There’s an arcade in The Last of Us Part II in which Ellie fights a bloater. It’s a tense encounter, with the scrappy avenger battling the zombie all on her own. The fight’s backdrop of gaming ruins is apparently based on a real spot in Seattle. Now, the real-life arcade, GameWorks Seattle, is reportedly shutting down before the new year begins.
The closure was first reported by GamesRader along with several Twitter users in the gaming industry who say GameWorks’ closure is imminent. Though they don’t say when, several tweets from users suggest the company will shutter the Seattle location on December 23. Reports also cite a liquidation, supposedly due to financial wrangling and debt payments, though the pandemic likely didn’t help matters.
A supervisor of the Las Vegas location confirmed to Kotaku that the Seattle spot is closing up shop and that GameWorks as a company is shuttering, though they couldn’t say exactly when.
The company-wide closure was also confirmed in a tweet from Get In The Car, Loser! composer Christa Lee. Lee also said the company’s owners ExWorks Capital, which scooped up GameWorks in May 2018 has “mismanaged the chain” the entire time.
In a Twitter message to Kotaku, Lee said they are “assisting the Video Game History Foundation in preserving what we can of the place.” The manager who spoke with Lee reportedly said the Seattle location “could be managed by the landlord if they were interested,” but it’s unclear if that will happen. Pouring salt on a fresh gash of a wound, Lee said staff at the Seattle location were “only [given] a week’s notice” of GameWorks’ last day.
GameWorks has not publicly said anything about these closures yet. Kotaku reached out to GameWorks for further comment via email and called several locations in addition to the Las Vegas arcade.
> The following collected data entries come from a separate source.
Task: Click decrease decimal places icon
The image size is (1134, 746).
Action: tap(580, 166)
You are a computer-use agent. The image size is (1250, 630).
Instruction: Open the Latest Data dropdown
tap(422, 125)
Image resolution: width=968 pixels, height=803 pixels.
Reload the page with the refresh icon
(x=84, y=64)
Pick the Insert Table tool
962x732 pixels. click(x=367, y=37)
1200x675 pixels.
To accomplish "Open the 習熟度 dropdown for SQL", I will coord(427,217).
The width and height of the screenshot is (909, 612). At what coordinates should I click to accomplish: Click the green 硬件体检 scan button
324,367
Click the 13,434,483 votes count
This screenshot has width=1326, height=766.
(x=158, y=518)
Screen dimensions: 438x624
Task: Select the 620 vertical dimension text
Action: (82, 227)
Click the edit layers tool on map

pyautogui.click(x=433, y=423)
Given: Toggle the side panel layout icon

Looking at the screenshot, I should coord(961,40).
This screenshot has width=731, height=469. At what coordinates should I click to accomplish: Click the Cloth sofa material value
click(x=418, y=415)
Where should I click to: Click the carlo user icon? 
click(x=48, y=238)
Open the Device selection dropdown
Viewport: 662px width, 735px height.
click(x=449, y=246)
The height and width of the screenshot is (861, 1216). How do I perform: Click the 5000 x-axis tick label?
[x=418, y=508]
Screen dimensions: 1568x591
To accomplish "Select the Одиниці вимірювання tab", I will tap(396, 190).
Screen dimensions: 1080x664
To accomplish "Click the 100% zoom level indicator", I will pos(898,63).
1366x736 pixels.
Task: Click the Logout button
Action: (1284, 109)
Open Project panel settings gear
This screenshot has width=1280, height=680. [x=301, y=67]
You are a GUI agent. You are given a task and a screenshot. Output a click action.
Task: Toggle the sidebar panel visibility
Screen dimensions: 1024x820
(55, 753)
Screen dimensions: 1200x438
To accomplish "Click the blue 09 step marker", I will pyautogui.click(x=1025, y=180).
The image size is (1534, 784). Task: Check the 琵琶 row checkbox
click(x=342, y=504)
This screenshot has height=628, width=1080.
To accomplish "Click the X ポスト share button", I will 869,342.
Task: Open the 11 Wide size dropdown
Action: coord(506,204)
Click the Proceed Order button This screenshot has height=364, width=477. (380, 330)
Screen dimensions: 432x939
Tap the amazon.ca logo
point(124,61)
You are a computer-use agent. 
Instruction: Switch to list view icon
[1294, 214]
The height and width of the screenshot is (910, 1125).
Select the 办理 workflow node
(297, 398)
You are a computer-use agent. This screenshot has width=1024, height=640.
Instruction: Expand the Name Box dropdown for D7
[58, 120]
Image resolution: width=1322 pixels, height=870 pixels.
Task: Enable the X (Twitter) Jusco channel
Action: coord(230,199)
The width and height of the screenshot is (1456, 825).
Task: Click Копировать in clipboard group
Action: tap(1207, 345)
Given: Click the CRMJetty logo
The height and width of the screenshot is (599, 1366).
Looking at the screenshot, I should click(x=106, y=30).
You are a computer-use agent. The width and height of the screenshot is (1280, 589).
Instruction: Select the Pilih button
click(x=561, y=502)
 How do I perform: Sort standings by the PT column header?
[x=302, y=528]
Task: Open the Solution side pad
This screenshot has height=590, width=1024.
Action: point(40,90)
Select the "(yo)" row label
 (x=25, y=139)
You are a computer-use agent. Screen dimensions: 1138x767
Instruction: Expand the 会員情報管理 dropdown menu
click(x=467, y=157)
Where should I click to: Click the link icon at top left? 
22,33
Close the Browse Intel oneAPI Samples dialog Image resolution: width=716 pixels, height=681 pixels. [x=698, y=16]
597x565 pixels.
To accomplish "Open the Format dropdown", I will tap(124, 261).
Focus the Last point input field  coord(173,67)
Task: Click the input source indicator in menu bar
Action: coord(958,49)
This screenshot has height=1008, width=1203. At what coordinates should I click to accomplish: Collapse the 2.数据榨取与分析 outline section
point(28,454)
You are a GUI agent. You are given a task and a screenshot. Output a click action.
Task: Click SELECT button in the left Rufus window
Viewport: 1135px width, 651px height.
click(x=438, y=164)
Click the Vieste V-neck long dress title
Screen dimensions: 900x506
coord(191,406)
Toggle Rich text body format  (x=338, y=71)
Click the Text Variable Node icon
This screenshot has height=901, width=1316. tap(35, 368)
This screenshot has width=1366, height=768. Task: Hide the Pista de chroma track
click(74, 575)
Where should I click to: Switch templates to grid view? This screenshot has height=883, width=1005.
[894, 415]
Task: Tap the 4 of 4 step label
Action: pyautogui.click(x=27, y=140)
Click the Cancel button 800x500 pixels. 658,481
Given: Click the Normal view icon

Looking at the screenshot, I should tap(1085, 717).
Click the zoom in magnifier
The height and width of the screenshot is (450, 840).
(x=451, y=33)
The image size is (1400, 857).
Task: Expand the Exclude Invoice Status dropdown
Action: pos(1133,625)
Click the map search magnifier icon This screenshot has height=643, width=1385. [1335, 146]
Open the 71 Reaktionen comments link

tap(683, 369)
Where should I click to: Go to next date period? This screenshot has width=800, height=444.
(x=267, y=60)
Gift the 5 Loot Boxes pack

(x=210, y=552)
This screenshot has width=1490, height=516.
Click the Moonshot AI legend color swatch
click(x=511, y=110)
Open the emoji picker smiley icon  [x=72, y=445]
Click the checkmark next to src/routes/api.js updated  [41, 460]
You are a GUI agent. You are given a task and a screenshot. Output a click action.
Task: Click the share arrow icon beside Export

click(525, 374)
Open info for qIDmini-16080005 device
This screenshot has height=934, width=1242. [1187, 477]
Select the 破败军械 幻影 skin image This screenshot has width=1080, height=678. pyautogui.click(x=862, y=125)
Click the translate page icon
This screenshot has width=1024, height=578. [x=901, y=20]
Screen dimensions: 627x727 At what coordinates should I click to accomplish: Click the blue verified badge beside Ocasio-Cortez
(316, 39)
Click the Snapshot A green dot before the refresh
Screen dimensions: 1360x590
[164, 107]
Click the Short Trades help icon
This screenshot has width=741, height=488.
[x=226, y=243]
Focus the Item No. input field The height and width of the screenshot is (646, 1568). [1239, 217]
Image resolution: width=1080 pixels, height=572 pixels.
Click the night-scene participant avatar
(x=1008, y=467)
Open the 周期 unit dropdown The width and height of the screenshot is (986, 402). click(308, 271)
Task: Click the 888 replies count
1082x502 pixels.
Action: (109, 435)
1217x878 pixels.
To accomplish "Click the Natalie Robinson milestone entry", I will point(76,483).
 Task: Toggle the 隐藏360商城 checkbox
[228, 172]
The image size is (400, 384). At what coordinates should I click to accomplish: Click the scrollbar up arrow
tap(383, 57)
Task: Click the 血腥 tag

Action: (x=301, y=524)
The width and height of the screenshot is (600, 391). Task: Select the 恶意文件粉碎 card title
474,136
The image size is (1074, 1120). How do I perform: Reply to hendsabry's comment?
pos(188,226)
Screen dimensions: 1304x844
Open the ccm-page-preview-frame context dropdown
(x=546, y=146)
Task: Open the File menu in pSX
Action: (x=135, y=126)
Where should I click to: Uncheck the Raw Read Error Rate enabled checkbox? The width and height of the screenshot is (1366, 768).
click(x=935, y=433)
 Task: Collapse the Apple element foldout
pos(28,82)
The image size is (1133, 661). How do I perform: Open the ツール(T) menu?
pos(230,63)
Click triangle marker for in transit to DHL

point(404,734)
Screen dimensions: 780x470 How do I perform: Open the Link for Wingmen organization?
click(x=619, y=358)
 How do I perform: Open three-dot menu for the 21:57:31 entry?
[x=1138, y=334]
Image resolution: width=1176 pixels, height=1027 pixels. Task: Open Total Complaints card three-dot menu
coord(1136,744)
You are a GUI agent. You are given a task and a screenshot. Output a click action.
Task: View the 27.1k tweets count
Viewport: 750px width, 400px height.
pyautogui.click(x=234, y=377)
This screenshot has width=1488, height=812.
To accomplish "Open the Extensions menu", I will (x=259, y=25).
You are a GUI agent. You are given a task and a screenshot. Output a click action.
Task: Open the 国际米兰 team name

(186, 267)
Founded in 1996 as a joint venture between DreamWorks, Sega, and Universal Studios, GameWorks served as a hub for video games and entertainment. It was like a proto Barcade before the chain existed. It was also a major esports destination, being one of the few spots the fighting game community frequented. Housing arcade cabinets new and old, GameWorks’ extemporaneous shuttering is another reason why preservation matters.